# Charger Recommendation for Vantrue N2 Pro and Samsung Phone?



## GoldenGoji (Apr 30, 2018)

Hello friends!

I am not very familiar with charger brands that can be used in the car to power a Vantrue N2 Pro and a Samsung S9 phone (the one I'll use for Uber driving/gps). Can you please recommend one?

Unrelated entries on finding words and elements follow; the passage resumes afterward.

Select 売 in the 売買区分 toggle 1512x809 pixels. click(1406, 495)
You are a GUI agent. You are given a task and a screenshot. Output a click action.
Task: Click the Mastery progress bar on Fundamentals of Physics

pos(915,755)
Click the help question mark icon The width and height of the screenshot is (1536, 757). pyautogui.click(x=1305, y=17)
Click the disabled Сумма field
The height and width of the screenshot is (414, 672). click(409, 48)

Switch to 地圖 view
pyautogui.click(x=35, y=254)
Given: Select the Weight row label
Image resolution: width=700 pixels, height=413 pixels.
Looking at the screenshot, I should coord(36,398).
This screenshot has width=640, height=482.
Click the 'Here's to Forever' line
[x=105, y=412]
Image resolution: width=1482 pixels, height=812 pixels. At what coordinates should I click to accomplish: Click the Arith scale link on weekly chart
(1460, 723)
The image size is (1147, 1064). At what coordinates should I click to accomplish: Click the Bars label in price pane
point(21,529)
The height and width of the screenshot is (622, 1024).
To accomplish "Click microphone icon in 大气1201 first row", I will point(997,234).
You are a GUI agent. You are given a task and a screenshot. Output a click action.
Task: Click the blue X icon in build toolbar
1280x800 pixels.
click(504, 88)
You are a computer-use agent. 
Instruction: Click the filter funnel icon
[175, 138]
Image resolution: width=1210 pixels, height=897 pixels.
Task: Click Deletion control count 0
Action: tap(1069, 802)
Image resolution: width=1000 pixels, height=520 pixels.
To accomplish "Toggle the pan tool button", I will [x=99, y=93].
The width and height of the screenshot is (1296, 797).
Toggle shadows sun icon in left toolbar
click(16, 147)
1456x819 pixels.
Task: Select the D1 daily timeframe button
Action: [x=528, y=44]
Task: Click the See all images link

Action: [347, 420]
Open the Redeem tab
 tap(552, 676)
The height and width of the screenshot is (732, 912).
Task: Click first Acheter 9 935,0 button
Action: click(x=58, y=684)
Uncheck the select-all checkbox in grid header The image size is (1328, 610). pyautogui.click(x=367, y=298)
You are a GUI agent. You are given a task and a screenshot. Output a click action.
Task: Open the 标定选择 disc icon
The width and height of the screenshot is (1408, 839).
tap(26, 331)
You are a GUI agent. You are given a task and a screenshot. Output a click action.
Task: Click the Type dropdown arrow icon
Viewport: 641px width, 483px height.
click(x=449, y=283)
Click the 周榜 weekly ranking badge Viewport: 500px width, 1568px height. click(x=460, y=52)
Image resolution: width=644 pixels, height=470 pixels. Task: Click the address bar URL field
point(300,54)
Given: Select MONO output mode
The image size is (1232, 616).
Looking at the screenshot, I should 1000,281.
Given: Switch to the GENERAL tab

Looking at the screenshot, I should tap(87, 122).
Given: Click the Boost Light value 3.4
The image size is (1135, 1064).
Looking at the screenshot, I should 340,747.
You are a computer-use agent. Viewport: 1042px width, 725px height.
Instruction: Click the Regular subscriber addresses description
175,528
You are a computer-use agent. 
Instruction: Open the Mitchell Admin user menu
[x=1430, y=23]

Currently I'm looking at the AUKEY Car Charger with Quick Charge 3.0, 39W Dual Ports for Samsung Galaxy Note8 / S9 / S8 / S8+, LG G6 / V30, HTC 10 and More | Qualcomm Certified on Amazon, but I would definitely greatly appreciate it if I could hear recommendations from the more experienced people here first. Is this Aukey charger compatible with the Vantrue N2 Pro?

Thanks in advance!


----------



## possibledriver (Dec 16, 2014)

It's powered by a mini USB port @ 12v to 24v so no. The solution is using a splitter with 12v lighter style ports coming off your power port. Plug the Vantrue in one hole and the Aukey in the other. A splitter is a splitter. The only difference is the number of ports. https://www.amazon.com/s/ref=nb_sb_...52011,k:car+power+port+splitter&tag=ubne0c-20


----------



## GoldenGoji (Apr 30, 2018)

Thank you very much for the info, that seems to be the one I need! Have a great evening/day!


----------



## RynoHawk (Mar 15, 2017)

If all you need is power for your dashcam and your phone, the charger that comes with the Vantrue has a USB port on top of the adapter. Plug cam plug into 12V lighter slot and phone into USB port.


----------